Bicycle brandだが、UPC特有のcoatingによる滑りはあるものの、別物と思った方がいい。
Bicycleの特徴である分厚いair-cushion仕上げと異なり、薄さや曲げ耐性はTally-hoに近い。
しかし、edgeはcoatingがまるでなく裁断した紙のざらつきがそのまま出ている。要はTally-hoの安物。
このsetの魅力はそういったcardとしての使い勝手ではなく、一枚一枚にすべて異なる印刷がなされた絵の方だけど、
問題はその絵がほとんど錬金術ではなく髑髏、死神といった露悪的な黒魔術のそれであること。
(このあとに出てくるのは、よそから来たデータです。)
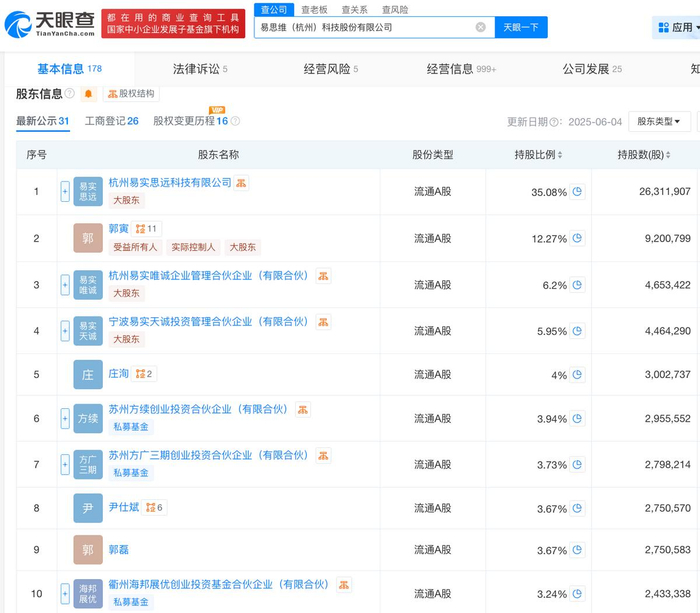
Task: Click the TianYanCha logo
Action: tap(48, 22)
Queenのみは妖艶な女性だが、こちらを期待すると肩透かしを食らう。card全体が一枚絵というのはJQKのみで、後は髑髏が数値だとか、背景が鴉だとかそんなものばかり。
魔女や錬金術をthemeにした色気のある絵でなく、ほとんどが悪ぶって格好をつける人間が好むような上品さの欠けた露悪的なcardというのは予想と違って残念だった。
こう血や髑髏を前面に押し出した絵ばかりだと、何かの時にちょっと雰囲気を出すために使うというのもやり辛い。